On the right path in Feinstein Parkinson’s pursuit

Neural and improved: A gene therapy that creates new neural pathways could herald the next evolution of Parkinson's disease treatments.

A new gene therapy can literally rewire the brains of Parkinson’s disease patients – and may rewrite the book on treatment of the nation’s second most-common neurodegenerative disease.

A team of scientists from the Manhasset-based Feinstein Institute for Medical Research has published findings indicating that AAV2-GAD, an emerging Parkinson’s gene therapy, creates new circuits in the brain promoting improved motor skills – setting up AAV2-GAD for a critical final found of clinical trials.

Most Parkinson’s disease therapies and medications address symptoms such as tremors, rigidity and imbalance, but do not slow or even address the underlying neural degeneration.

Gene therapy, which injects genes into cells to correct brain-function abnormalities, is gaining steam as a neurogenerative-disorder treatment option – and the Feinstein Institute team discovered that AAV2-GAD’s “mechanism of action” differs from all other Parkinson’s treatments.

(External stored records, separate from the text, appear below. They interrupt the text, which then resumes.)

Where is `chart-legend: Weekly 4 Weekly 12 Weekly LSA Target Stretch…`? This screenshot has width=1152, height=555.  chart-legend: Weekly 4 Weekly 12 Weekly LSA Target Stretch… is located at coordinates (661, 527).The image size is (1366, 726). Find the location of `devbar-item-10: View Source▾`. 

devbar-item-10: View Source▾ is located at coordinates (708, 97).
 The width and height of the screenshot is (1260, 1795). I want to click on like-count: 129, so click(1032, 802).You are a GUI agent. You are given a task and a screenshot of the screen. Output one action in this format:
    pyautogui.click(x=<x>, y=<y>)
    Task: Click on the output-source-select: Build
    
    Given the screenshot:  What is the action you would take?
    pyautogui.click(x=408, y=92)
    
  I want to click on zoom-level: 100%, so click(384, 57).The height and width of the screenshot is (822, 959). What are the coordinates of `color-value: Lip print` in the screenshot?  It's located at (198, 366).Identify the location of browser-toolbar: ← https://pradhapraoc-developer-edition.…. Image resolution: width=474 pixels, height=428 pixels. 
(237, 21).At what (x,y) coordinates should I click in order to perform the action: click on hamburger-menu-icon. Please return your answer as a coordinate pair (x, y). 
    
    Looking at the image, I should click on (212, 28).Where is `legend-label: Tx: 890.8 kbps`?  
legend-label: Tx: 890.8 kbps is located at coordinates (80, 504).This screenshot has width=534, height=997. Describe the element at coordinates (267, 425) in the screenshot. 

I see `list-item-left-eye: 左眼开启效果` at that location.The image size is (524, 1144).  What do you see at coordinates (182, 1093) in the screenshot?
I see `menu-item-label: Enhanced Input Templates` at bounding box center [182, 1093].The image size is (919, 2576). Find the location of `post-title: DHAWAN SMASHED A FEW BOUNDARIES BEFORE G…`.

Led by Feinstein Institute Professor David Eidelberg, the team examined the mechanisms of the gene glutamic acid decarboxylase, delivered directly into the subthalamic nucleuses of Phase 2 clinical trial patients.

Eidelberg, head of the Feinstein Institute’s Center for Neurosciences, said he and his fellow researchers were surprised by what they found.

“Current Parkinson’s disease therapies act on the abnormal disease network in the brain and often stop working over time as the body builds a tolerance,” noted Eidelberg, also a professor of molecular medicine and neurology at the Donald and Barbara Zucker School of Medicine at Hofstra/Northwell. “What we observed with AAV2-GAD therapy is quite the opposite.”

David Eidelberg: GAD tidings.

What they found, according to the paper published Wednesday in the journal Science Translational Medicine, was that AAV2-GAD promotes the formation of new neural pathways in the brain, connecting the subthalamic nucleus to other motor regions and “thereby improving motor symptoms for as long as 12 months,” Eidelberg added.

The study analyzed metabolic PET scans from 15 Parkinson’s disease patients who received the gene therapy and 20 who were randomized to sham surgery – a fake surgical intervention deemed an important scientific control – and then rescanned six and 12 months later.

Patients who received the gene therapy started to form new brain connections. And unlike other Parkinson’s disease treatments soon overcome by the abnormal disease network, these stuck: The new neural pathways matured by the end of the 12-month study.

Eidelberg’s team is now planning a Phase 3 clinical trial, with its sights set squarely on a new and uniquely effective Parkinson’s disease intervention. While the road is long, the Feinstein Institute researchers have already “opened important new avenues for mapping brain networks that are fundamental to understanding debilitating movement disorders,” according to Feinstein Institute President and CEO Kevin Tracey.

“This latest work mapping the therapeutic benefit of AAV2-GAD gene therapy is a major next step to further refining therapies that combat the root causes of the condition,” Tracey said Wednesday.